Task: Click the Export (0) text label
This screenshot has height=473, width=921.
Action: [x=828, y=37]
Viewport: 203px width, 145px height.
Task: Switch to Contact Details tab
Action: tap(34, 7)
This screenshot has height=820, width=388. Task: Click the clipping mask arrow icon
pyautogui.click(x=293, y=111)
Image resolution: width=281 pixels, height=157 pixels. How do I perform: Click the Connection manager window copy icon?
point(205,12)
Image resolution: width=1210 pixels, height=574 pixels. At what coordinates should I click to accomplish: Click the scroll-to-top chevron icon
----
**REQUIRED ACTION**
Repeat each record exactly, leaving nothing out.

**SOLUTION TO THE EXERCISE**
Task: Click the Export (0) text label
This screenshot has height=473, width=921.
Action: [x=828, y=37]
Viewport: 203px width, 145px height.
Task: Switch to Contact Details tab
Action: tap(34, 7)
This screenshot has height=820, width=388. Task: Click the clipping mask arrow icon
pyautogui.click(x=293, y=111)
Image resolution: width=281 pixels, height=157 pixels. How do I perform: Click the Connection manager window copy icon?
point(205,12)
Image resolution: width=1210 pixels, height=574 pixels. At what coordinates should I click to accomplish: Click the scroll-to-top chevron icon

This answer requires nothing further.